■ Work required ■
List each line of the items below that contains the word "Click".

■ Task data ■
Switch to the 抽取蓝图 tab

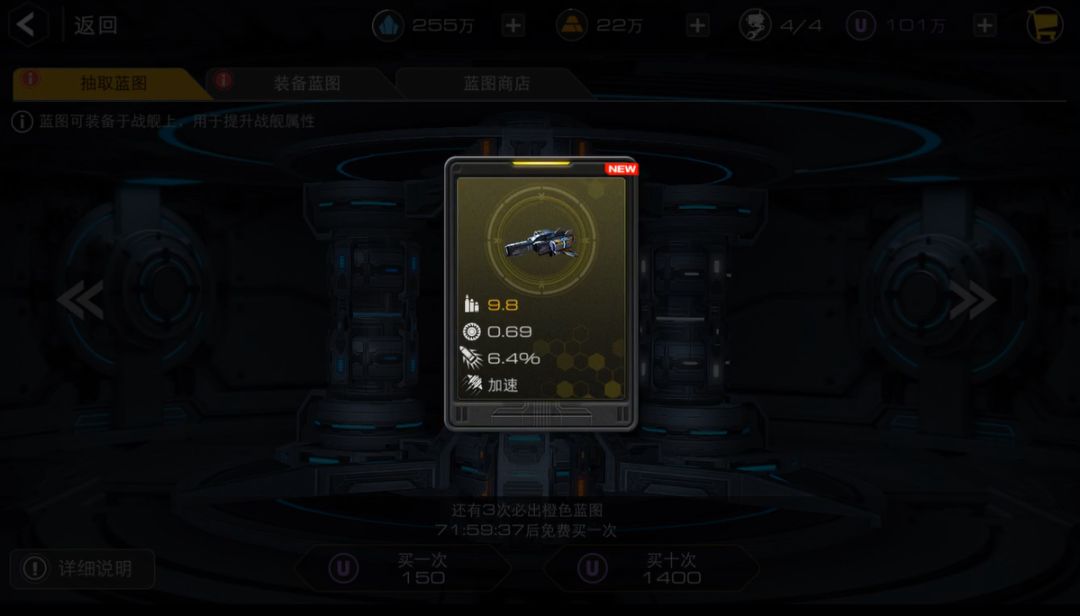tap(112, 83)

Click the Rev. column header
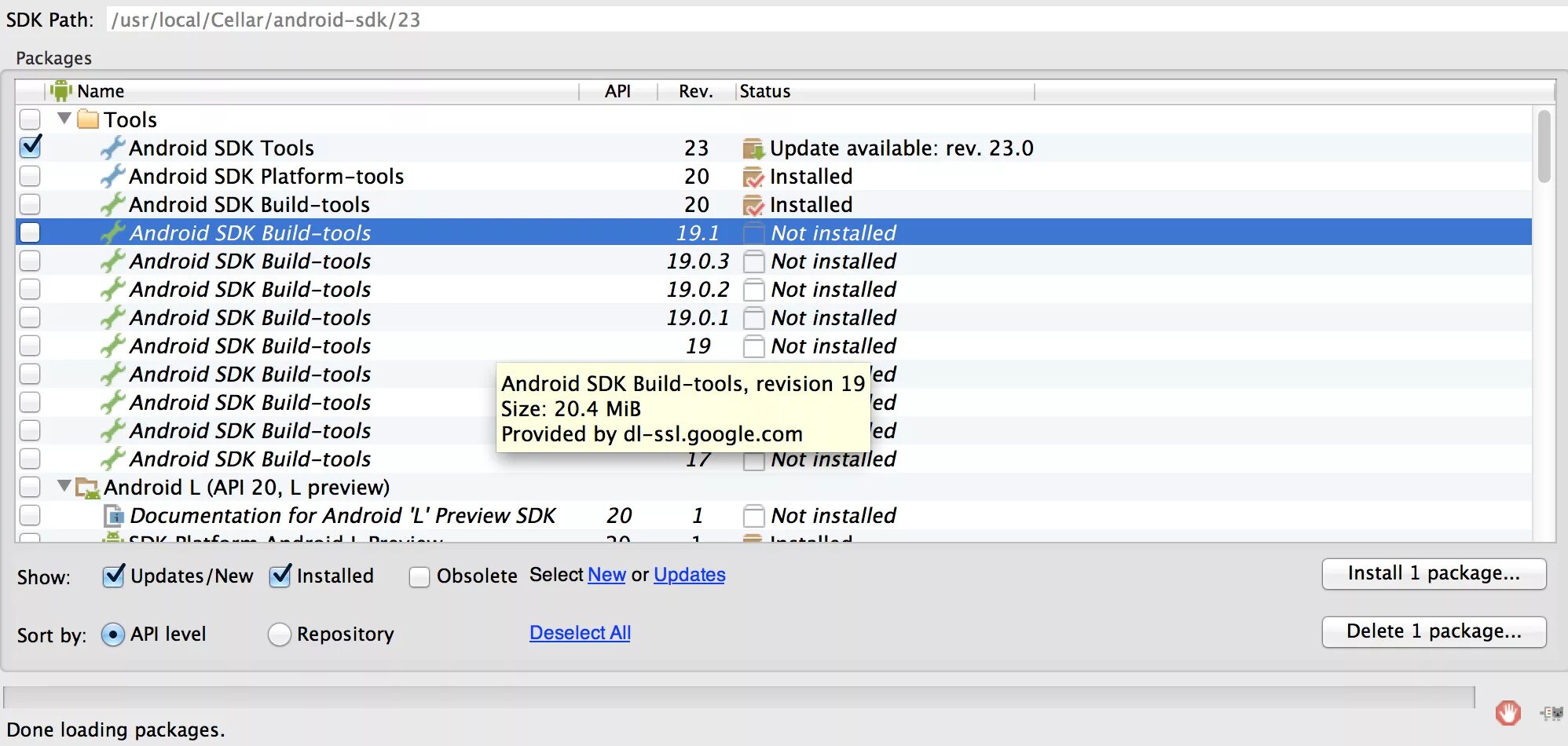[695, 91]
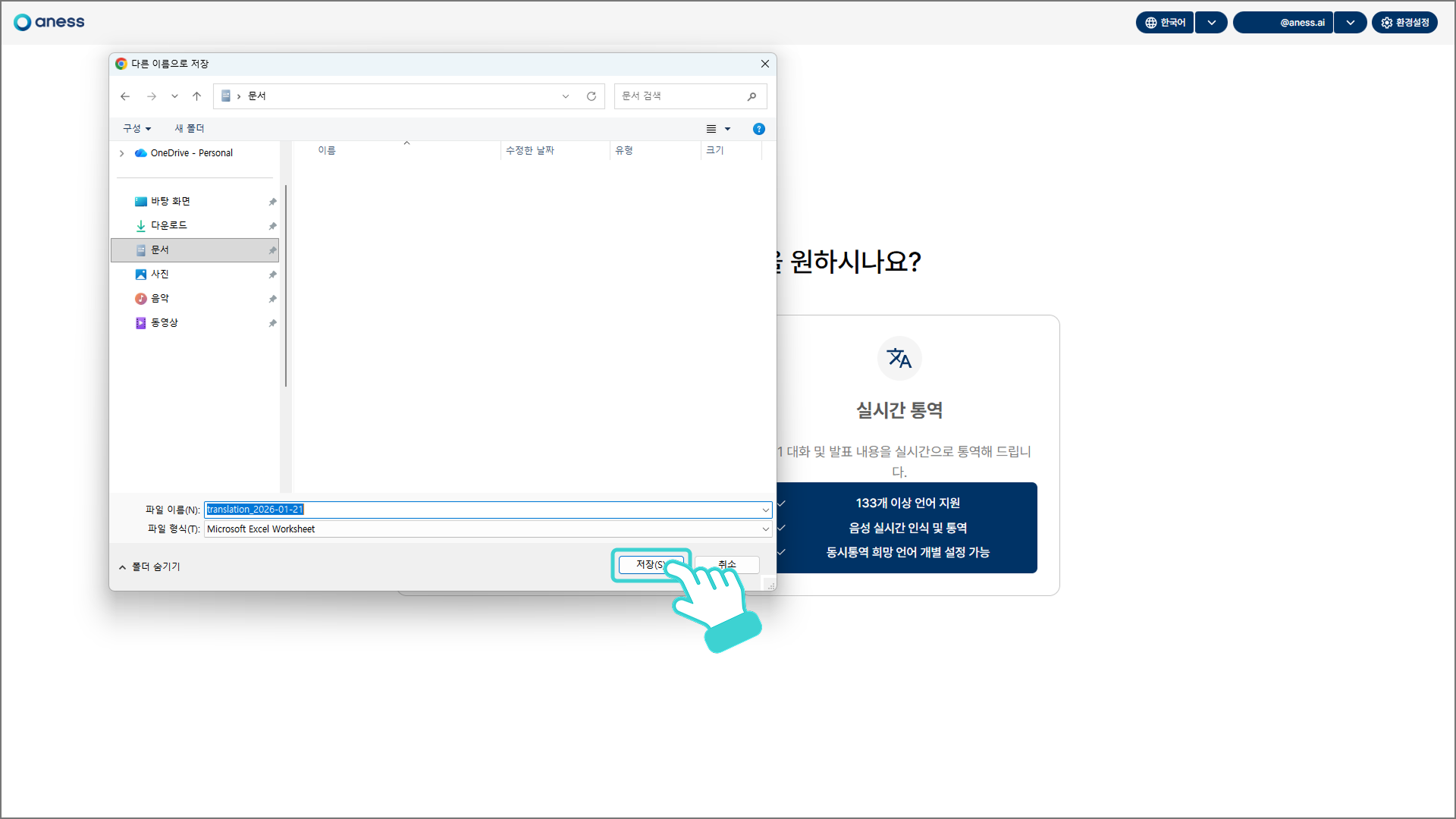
...
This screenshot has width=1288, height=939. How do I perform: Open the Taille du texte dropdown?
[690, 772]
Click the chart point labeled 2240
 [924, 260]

■ Response to this task ■
Click the Rev. column header
Click the chart point labeled 2240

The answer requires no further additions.